### What you are asked to do
Each record below needs to be written out exactly as it appears.
Top of Given data
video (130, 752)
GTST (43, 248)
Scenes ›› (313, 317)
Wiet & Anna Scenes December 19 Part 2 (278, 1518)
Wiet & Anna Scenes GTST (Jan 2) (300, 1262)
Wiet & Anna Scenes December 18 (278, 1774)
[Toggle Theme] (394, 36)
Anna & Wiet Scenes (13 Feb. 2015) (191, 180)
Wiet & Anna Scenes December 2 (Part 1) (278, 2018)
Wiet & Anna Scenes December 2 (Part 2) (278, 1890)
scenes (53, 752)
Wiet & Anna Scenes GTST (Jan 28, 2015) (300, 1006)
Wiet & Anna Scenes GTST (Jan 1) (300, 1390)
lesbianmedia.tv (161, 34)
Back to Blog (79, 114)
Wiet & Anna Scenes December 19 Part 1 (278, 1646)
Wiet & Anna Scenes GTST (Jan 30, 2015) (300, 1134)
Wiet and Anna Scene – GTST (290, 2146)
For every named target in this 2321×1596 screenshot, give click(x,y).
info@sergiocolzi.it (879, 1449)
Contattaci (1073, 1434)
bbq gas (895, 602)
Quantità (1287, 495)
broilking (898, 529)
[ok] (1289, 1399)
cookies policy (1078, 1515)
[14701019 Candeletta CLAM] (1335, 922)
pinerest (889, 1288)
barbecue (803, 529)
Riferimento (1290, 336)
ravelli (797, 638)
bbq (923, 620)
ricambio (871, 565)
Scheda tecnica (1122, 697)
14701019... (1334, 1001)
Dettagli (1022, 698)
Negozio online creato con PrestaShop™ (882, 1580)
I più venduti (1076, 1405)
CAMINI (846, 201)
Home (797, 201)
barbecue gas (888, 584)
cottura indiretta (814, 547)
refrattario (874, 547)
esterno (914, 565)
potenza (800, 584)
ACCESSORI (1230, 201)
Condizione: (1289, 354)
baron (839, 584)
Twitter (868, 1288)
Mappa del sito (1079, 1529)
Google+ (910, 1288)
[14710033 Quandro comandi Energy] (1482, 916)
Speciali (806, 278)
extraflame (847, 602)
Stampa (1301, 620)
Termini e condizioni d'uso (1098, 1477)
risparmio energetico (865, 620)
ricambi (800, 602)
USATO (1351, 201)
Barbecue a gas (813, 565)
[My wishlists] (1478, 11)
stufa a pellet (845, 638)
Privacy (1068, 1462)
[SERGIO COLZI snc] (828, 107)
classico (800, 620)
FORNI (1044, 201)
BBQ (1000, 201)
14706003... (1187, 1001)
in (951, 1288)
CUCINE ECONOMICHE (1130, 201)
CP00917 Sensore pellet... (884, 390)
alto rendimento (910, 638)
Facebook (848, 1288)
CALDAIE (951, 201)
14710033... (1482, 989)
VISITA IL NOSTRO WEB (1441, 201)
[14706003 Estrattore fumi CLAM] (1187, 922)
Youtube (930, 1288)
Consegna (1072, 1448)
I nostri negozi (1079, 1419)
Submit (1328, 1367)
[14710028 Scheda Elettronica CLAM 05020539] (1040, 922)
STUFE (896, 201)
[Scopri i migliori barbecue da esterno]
Bottom of Given data
### Exercise solution
video (130, 752)
GTST (43, 248)
Scenes ›› (313, 317)
Wiet & Anna Scenes December 19 Part 2 (278, 1518)
Wiet & Anna Scenes GTST (Jan 2) (300, 1262)
Wiet & Anna Scenes December 18 (278, 1774)
[Toggle Theme] (394, 36)
Anna & Wiet Scenes (13 Feb. 2015) (191, 180)
Wiet & Anna Scenes December 2 (Part 1) (278, 2018)
Wiet & Anna Scenes December 2 (Part 2) (278, 1890)
scenes (53, 752)
Wiet & Anna Scenes GTST (Jan 28, 2015) (300, 1006)
Wiet & Anna Scenes GTST (Jan 1) (300, 1390)
lesbianmedia.tv (161, 34)
Back to Blog (79, 114)
Wiet & Anna Scenes December 19 Part 1 (278, 1646)
Wiet & Anna Scenes GTST (Jan 30, 2015) (300, 1134)
Wiet and Anna Scene – GTST (290, 2146)
For every named target in this 2321×1596 screenshot, give click(x,y).
info@sergiocolzi.it (879, 1449)
Contattaci (1073, 1434)
bbq gas (895, 602)
Quantità (1287, 495)
broilking (898, 529)
[ok] (1289, 1399)
cookies policy (1078, 1515)
[14701019 Candeletta CLAM] (1335, 922)
pinerest (889, 1288)
barbecue (803, 529)
Riferimento (1290, 336)
ravelli (797, 638)
bbq (923, 620)
ricambio (871, 565)
Scheda tecnica (1122, 697)
14701019... (1334, 1001)
Dettagli (1022, 698)
Negozio online creato con PrestaShop™ (882, 1580)
I più venduti (1076, 1405)
CAMINI (846, 201)
Home (797, 201)
barbecue gas (888, 584)
cottura indiretta (814, 547)
refrattario (874, 547)
esterno (914, 565)
potenza (800, 584)
ACCESSORI (1230, 201)
Condizione: (1289, 354)
baron (839, 584)
Twitter (868, 1288)
Mappa del sito (1079, 1529)
Google+ (910, 1288)
[14710033 Quandro comandi Energy] (1482, 916)
Speciali (806, 278)
extraflame (847, 602)
Stampa (1301, 620)
Termini e condizioni d'uso (1098, 1477)
risparmio energetico (865, 620)
ricambi (800, 602)
USATO (1351, 201)
Barbecue a gas (813, 565)
[My wishlists] (1478, 11)
stufa a pellet (845, 638)
Privacy (1068, 1462)
[SERGIO COLZI snc] (828, 107)
classico (800, 620)
FORNI (1044, 201)
BBQ (1000, 201)
14706003... (1187, 1001)
in (951, 1288)
CUCINE ECONOMICHE (1130, 201)
CP00917 Sensore pellet... (884, 390)
alto rendimento (910, 638)
Facebook (848, 1288)
CALDAIE (951, 201)
14710033... (1482, 989)
VISITA IL NOSTRO WEB (1441, 201)
[14706003 Estrattore fumi CLAM] (1187, 922)
Youtube (930, 1288)
Consegna (1072, 1448)
I nostri negozi (1079, 1419)
Submit (1328, 1367)
[14710028 Scheda Elettronica CLAM 05020539] (1040, 922)
STUFE (896, 201)
[Scopri i migliori barbecue da esterno]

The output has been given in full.